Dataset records
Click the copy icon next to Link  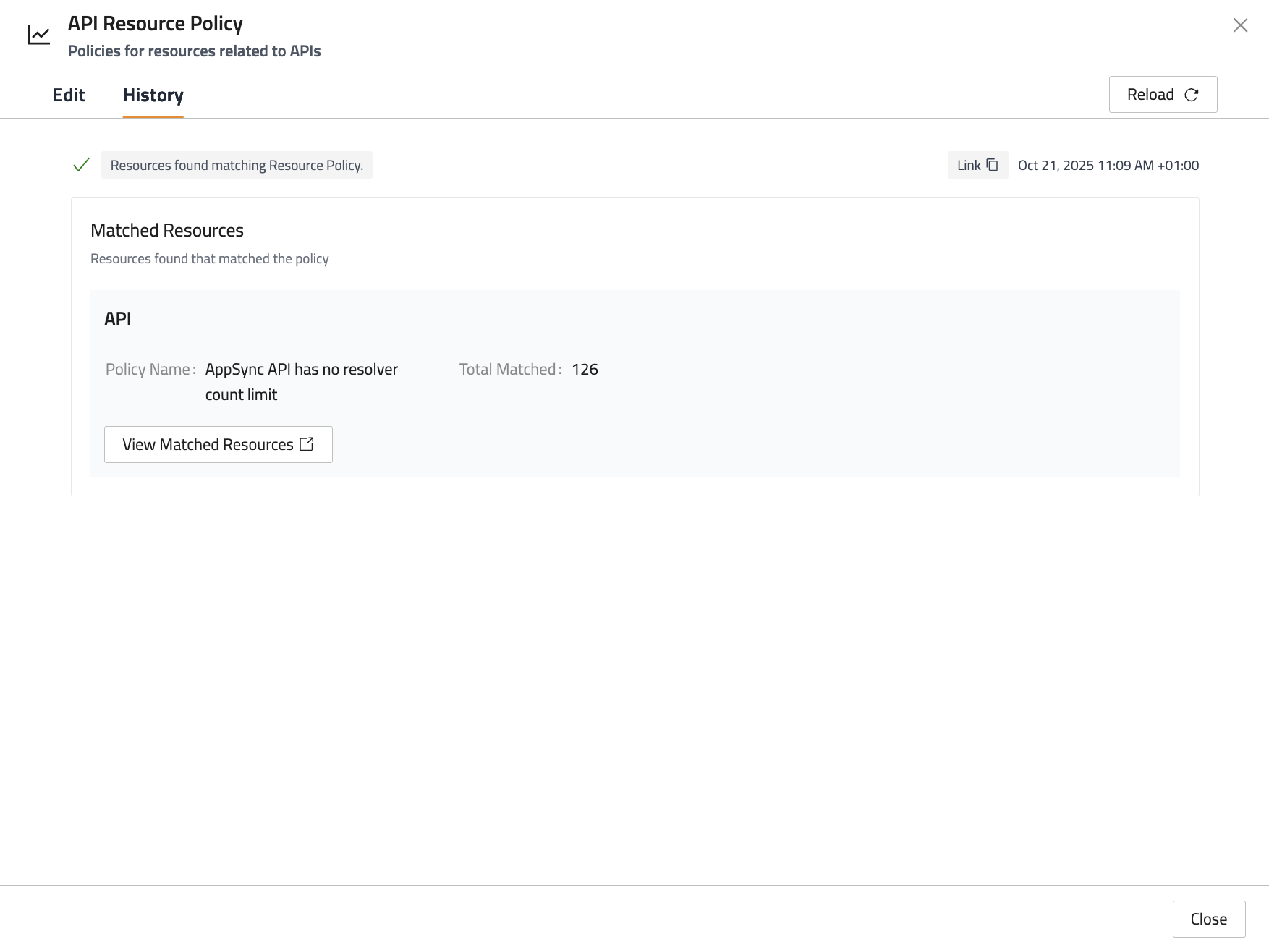click(993, 165)
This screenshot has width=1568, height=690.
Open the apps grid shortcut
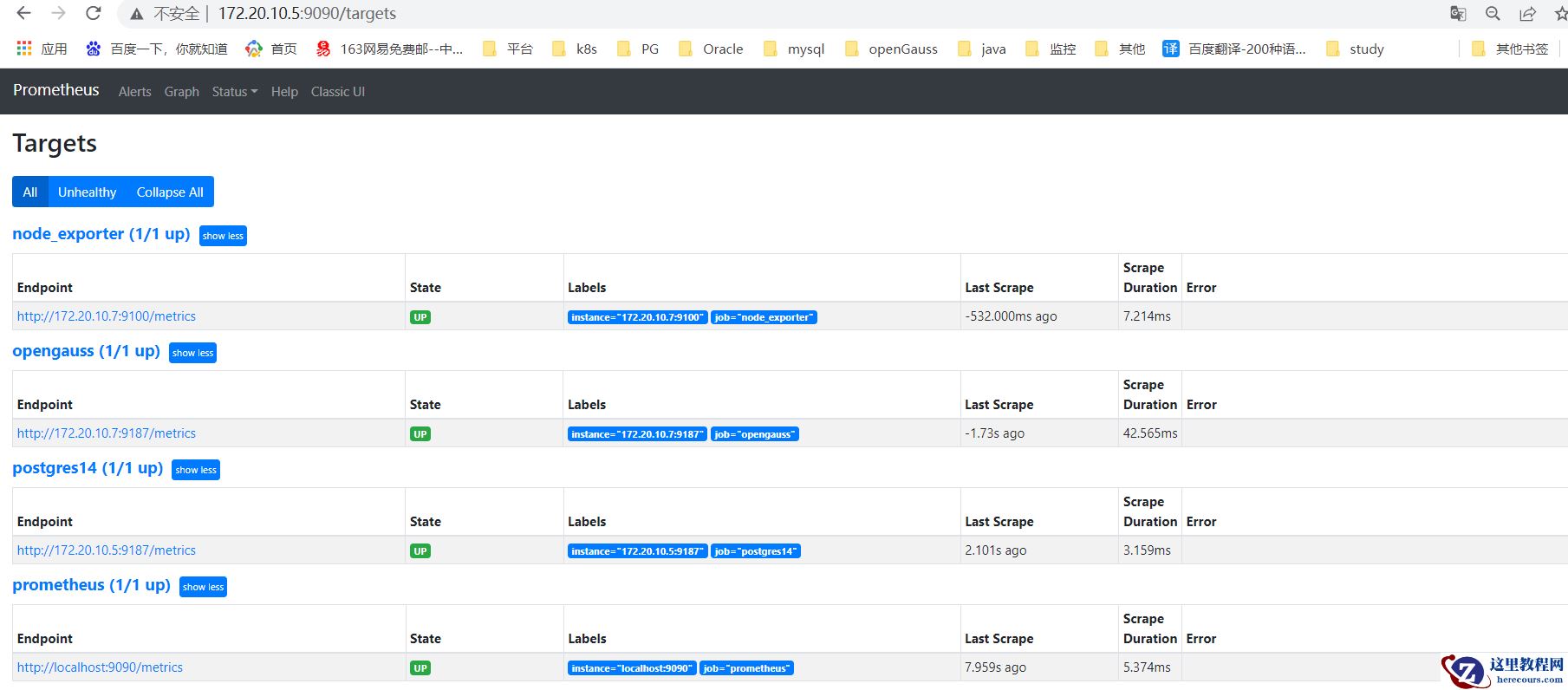(x=42, y=49)

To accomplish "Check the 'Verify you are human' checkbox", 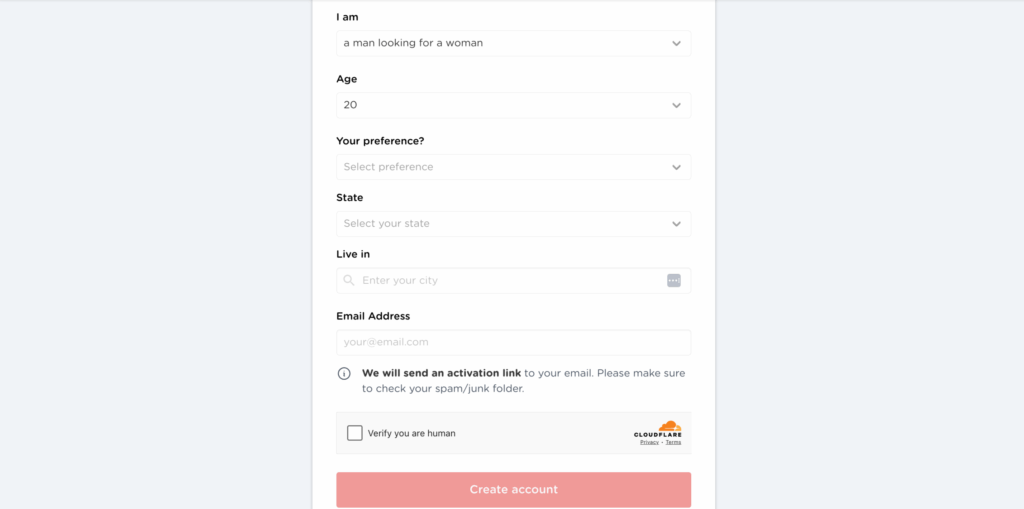I will [x=355, y=433].
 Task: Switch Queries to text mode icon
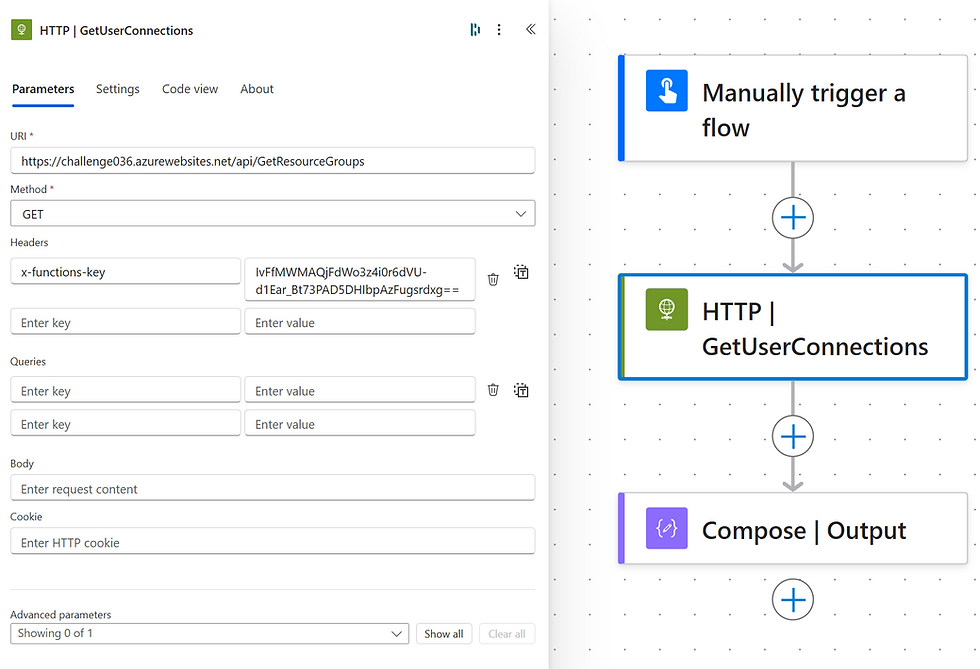click(521, 390)
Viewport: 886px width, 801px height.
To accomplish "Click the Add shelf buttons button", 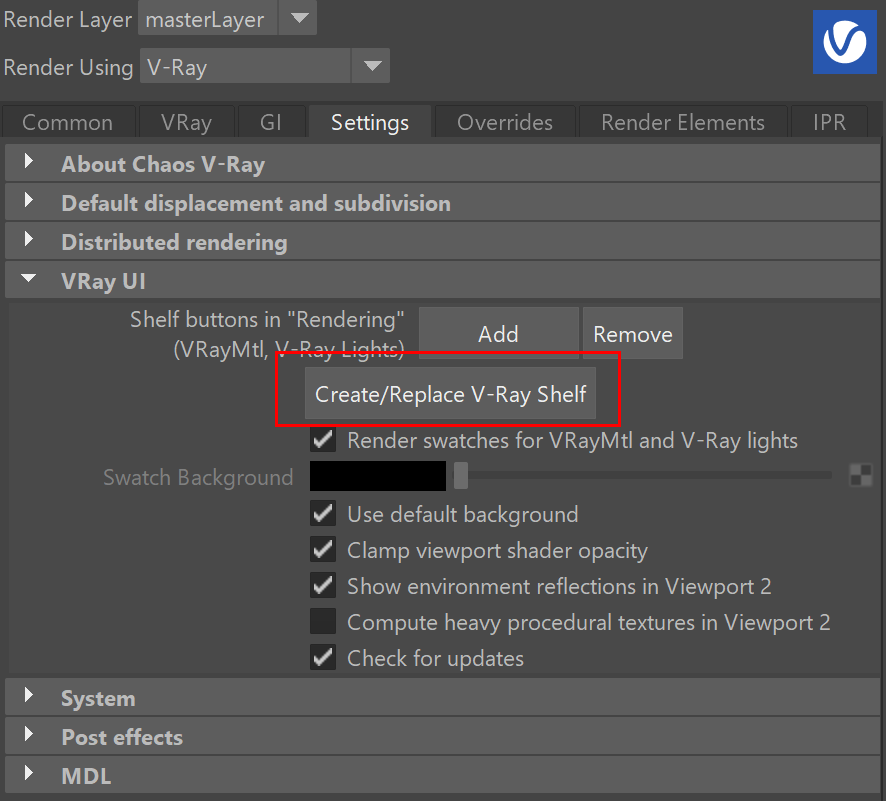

### GOAL OF THE EXERCISE
The result should be every line that contains "height", copied from the entries.

### OUTPUT BELOW
This screenshot has width=1568, height=690.
Viewport: 886px width, 801px height.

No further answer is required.